According to a source familiar with the negotiations, the FCC, the FAA, and all industry participants have devised a strategy for mitigating the impact of the FAA's aircraft restrictions. After the FAA identifies the specific airports that will be affected — again, based on infrastructure data provided by wireless carriers — the FAA will contact altimeter manufacturers to test their equipment against the new operating conditions proposed by the telecom industry. Altimeters that are determined to be unaffected would then be considered safe to use, allowing for the avoidance of some of the anticipated flight delays and diversions.


"At the moment, there is an ongoing, continuous exchange of information between federal agencies and industry stakeholders on both sides," the person explained. "Every day, meetings at all levels.

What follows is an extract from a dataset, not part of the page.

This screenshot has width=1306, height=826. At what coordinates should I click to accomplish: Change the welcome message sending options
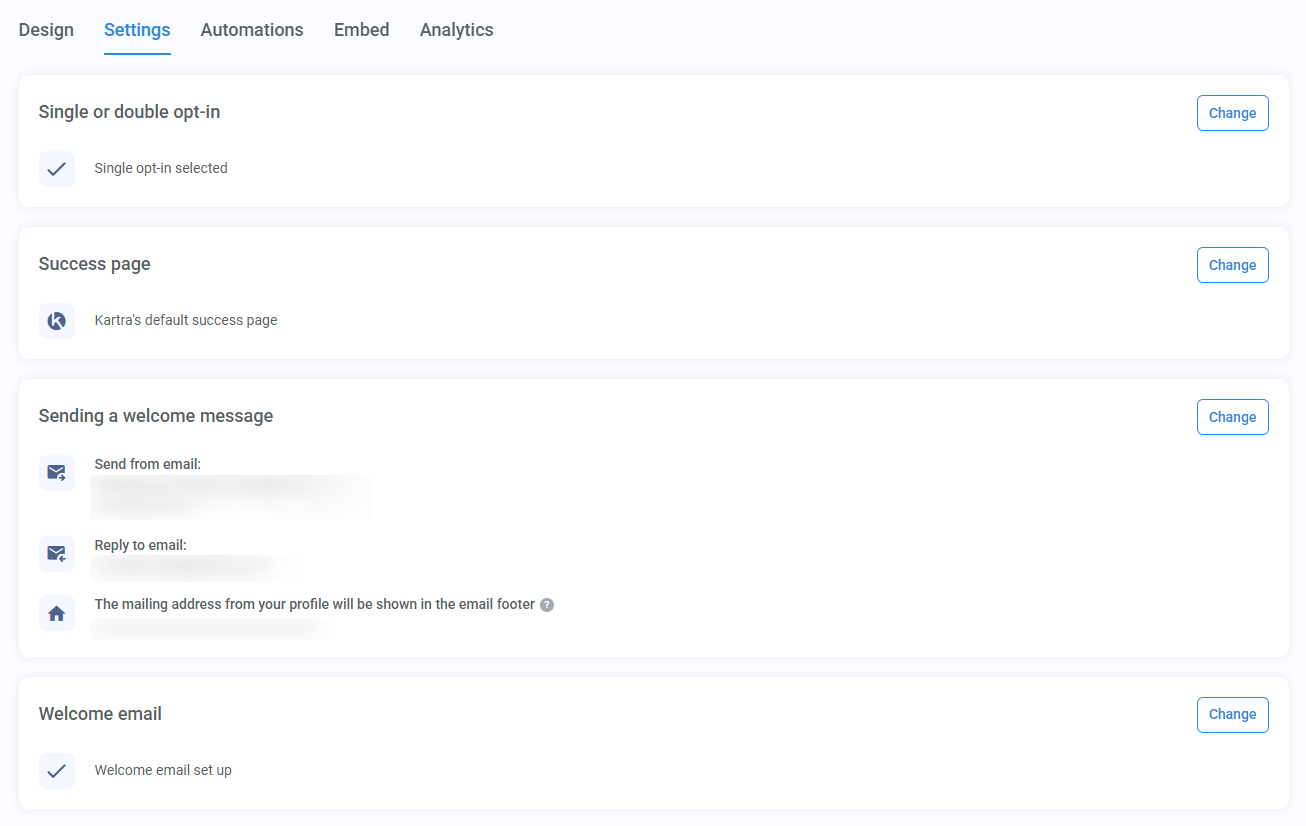point(1232,417)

There is a strategy in place, and everyone is on board with it and carrying it out."


On Wednesday afternoon, officials from the telecom and aviation industries issued a joint statement to that effect.


"We are pleased that, following productive discussions, we will collaborate to share available data from all parties in order to identify aviation's specific areas of concern," the statement stated. "In collaboration with the FAA and FCC, the best technical experts from both industries will collaborate to identify a path forward."


The FAA later stated that it is "encouraged that avionics manufacturers and wireless companies are taking steps to evaluate the performance of dozens of radio altimeters in the high-powered 5G environment envisioned for the United States."


According to Ernesto Falcon, a telecom expert with the Electronic Frontier Foundation, a digital rights organization, air travelers should not be concerned about 5G interference if the FCC has cleared the matter, as the agency has a track record of preventing harmful interference.


Because there is a finite amount of radio spectrum available and demand for those airwaves is at an all-time high, Falcon added, whenever the FCC modifies how that scarce resource can be used, it tends to elicit a backlash from those who do not benefit from the new system.


"Someone has to call balls and strikes on whether those objections are legitimate or self-serving," Falcon explained, and in the United States, that is officially the responsibility of the Federal Communications Commission.


As if to emphasize the point, and in an unusual show of force, six former FCC chairs wrote a joint letter this month lamenting how the interagency fight over 5G and aviation has unfolded in ways that risk undermining the US government's credibility.


"This debate should not be waged in public in a manner that undermines consumer confidence in the process," the former chairs wrote. "The FAA position risks derailment of the FCC's reasoned conclusions reached after years of technical analysis and study."